Her heart raced and she wondered how a man like Cam could make her completely speechless in the blink of an eye.
“Meg has a few kids and Jules is in med. school to become a pediatrician,” he said, bringing Jolene back from her thoughts. “They’re still in South Carolina. They never really left.”
“So why did you leave if your family is still there?”
“Well, I went out to California for med. school. UCLA.”
“Why did you want to go so far away? It sounds like you’re pretty close with your family, so I imagine going across the country must have been difficult on you. And them.”
“Aren’t you just full of questions today? In the few months that I’ve known you, I don’t think I’ve ever heard you ask so many questions.”
“Just answer me and stop trying to analyze everything I do.”
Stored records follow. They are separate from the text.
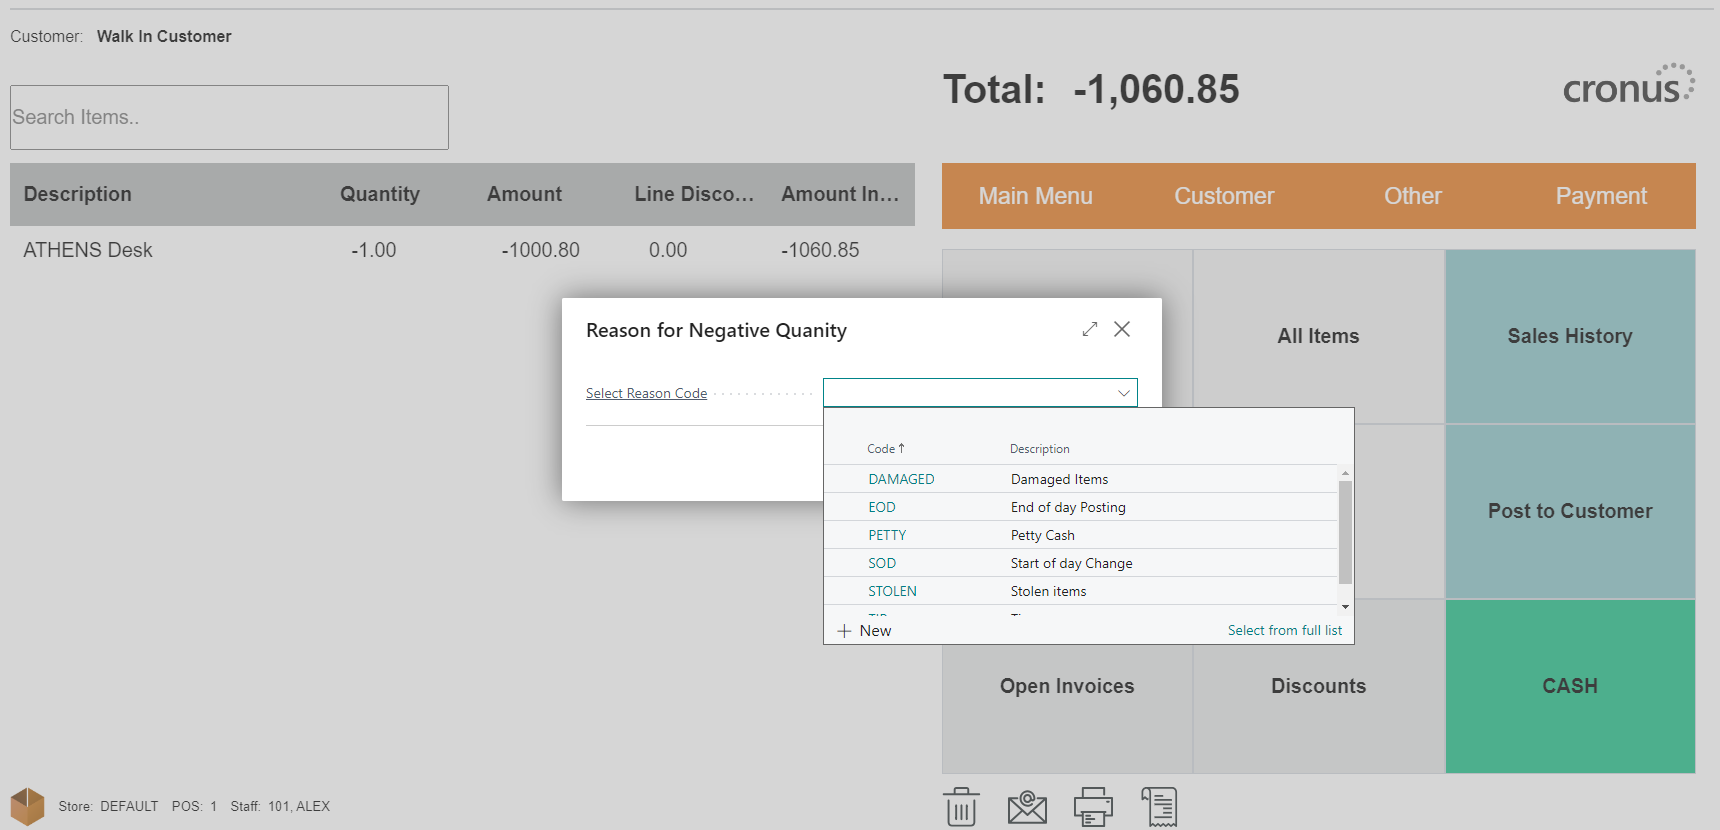Click the cronus logo
The image size is (1720, 830).
coord(1628,86)
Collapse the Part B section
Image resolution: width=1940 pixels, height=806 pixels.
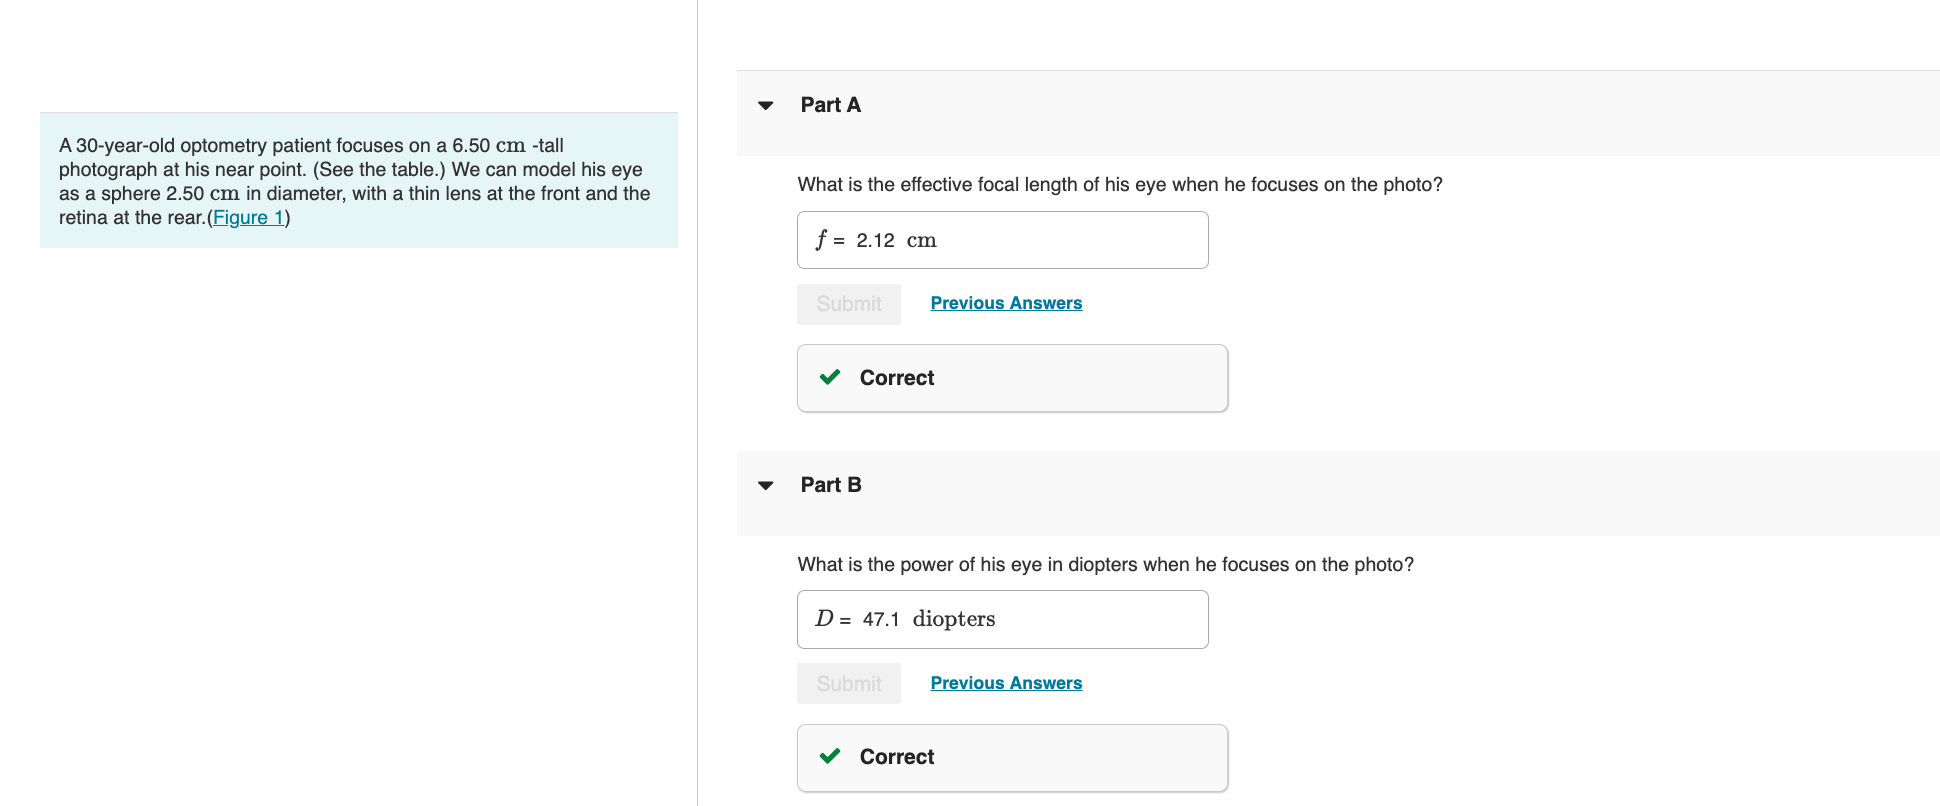coord(765,485)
“I needed to get away for a little while. My mama passed away from leukemia a year before I graduated college.”
“I’m sorry, Cam,” Jolene offered, her voice soft.
“She was diagnosed during my junior year. I thought about withdrawing so that I could spend time with her, but she wouldn’t hear of it. She passed away that summer.”
“How about your father?”
“My dad was killed by a drunk driver just a few weeks after my eighth birthday. My mama took it hard and had trouble coping with the loss. She turned to drugs and alcohol. We lost the house and had to move from apartment to apartment in some really shady areas.”
“I didn’t mean to pry. You don’t have to tell…”
“My dad was the love of her life…her soul mate,” he interrupted. “I had to take care of both Marley and myself. Marley’s my twin sister. My other half. I should have done more, but I was only eight.” He glanced thoughtfully over the ocean all those feet below.